[Items from a data source]
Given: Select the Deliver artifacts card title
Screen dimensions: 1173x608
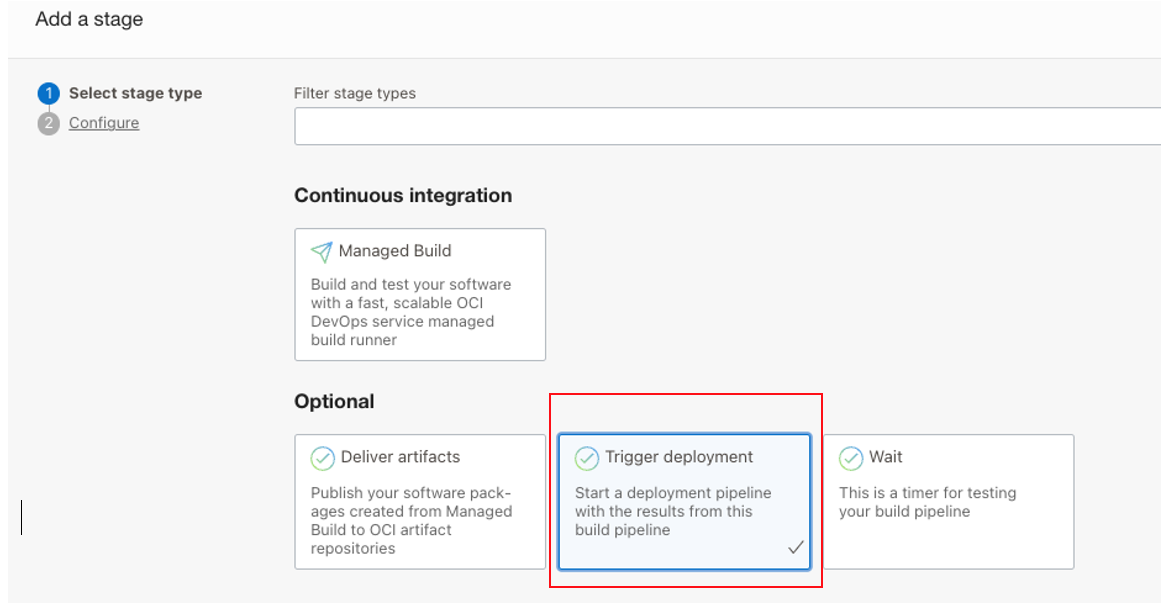Looking at the screenshot, I should click(x=400, y=457).
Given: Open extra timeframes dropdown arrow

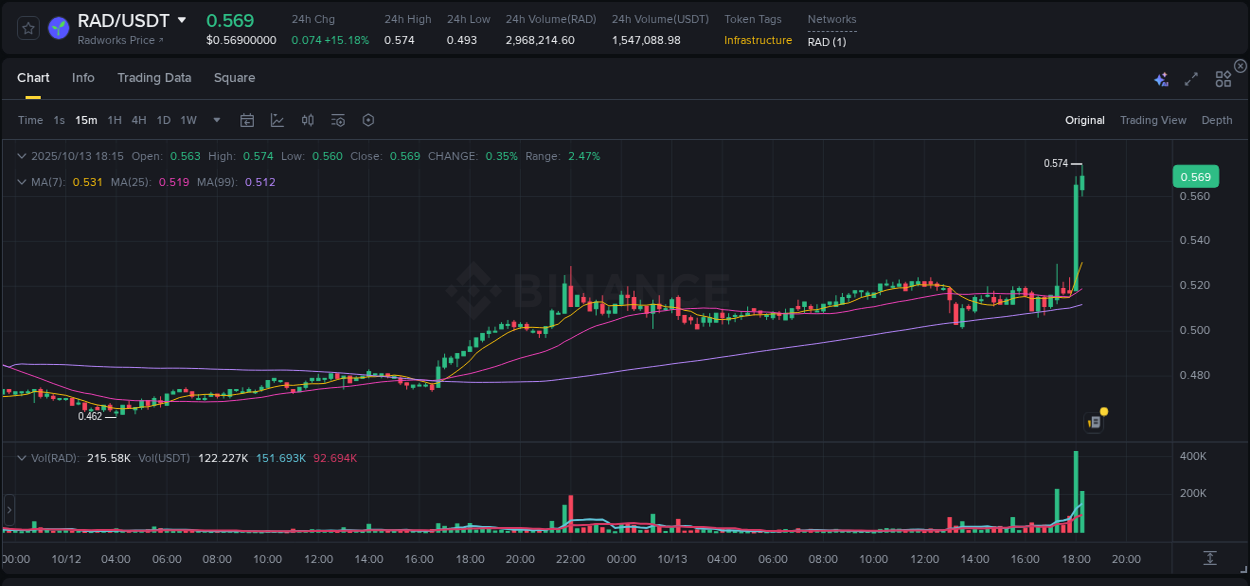Looking at the screenshot, I should pyautogui.click(x=215, y=120).

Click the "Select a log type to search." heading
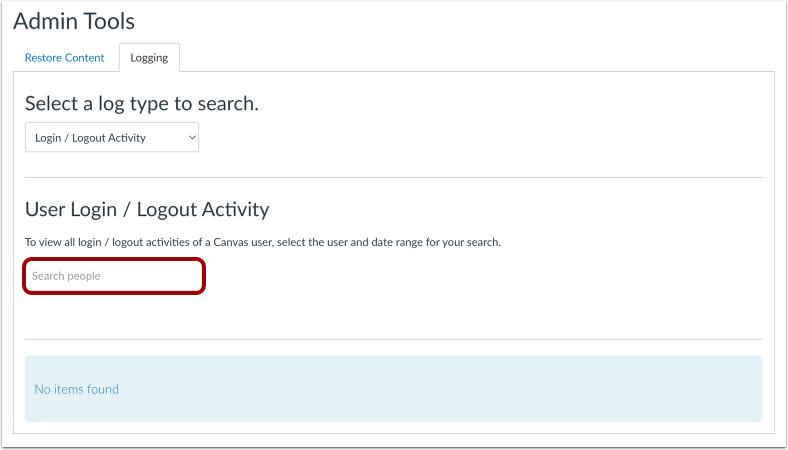tap(142, 104)
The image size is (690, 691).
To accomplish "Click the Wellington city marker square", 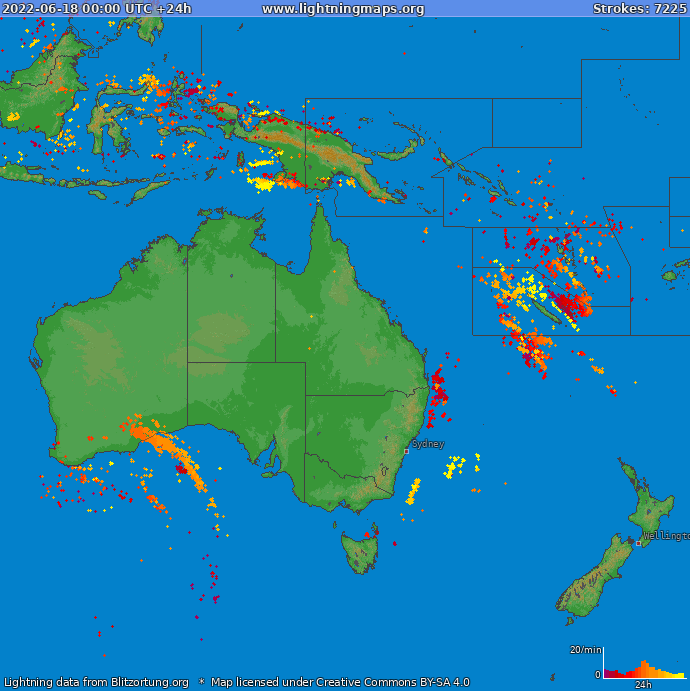I will tap(639, 543).
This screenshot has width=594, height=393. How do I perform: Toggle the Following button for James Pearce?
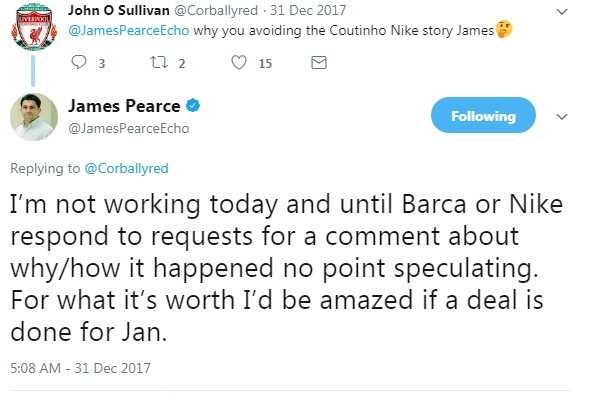pos(483,115)
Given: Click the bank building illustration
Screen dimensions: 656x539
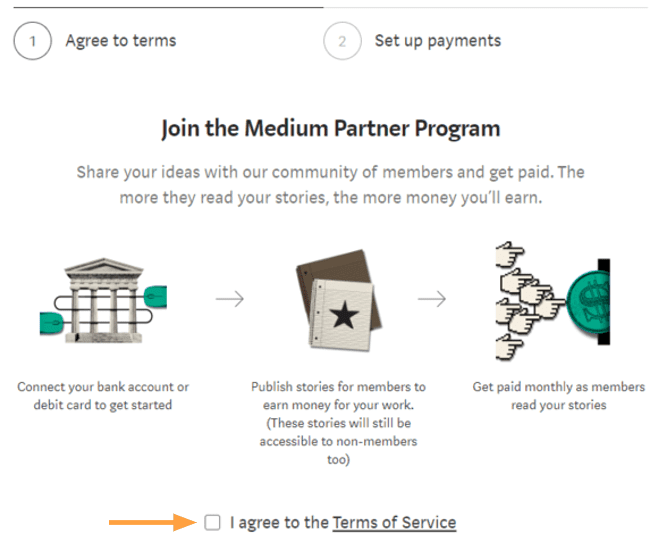Looking at the screenshot, I should coord(102,298).
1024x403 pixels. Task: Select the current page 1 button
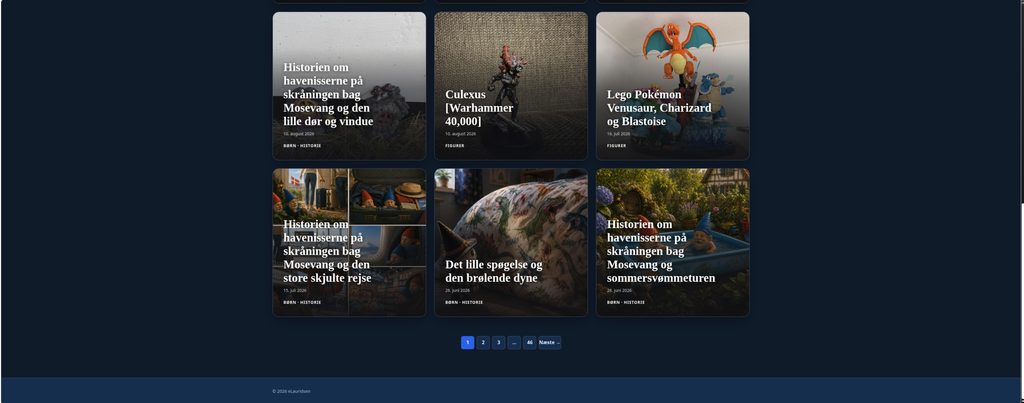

EXERCISE DETAILS
Beginning with the line where "Screen dimensions: 656x539" appears, restate word for word every line down to the last one in the data, but keep the pictures out.

RESULT OF THIS TASK
Screen dimensions: 656x539
Looking at the screenshot, I should coord(102,298).
1024x403 pixels. Task: Select the current page 1 button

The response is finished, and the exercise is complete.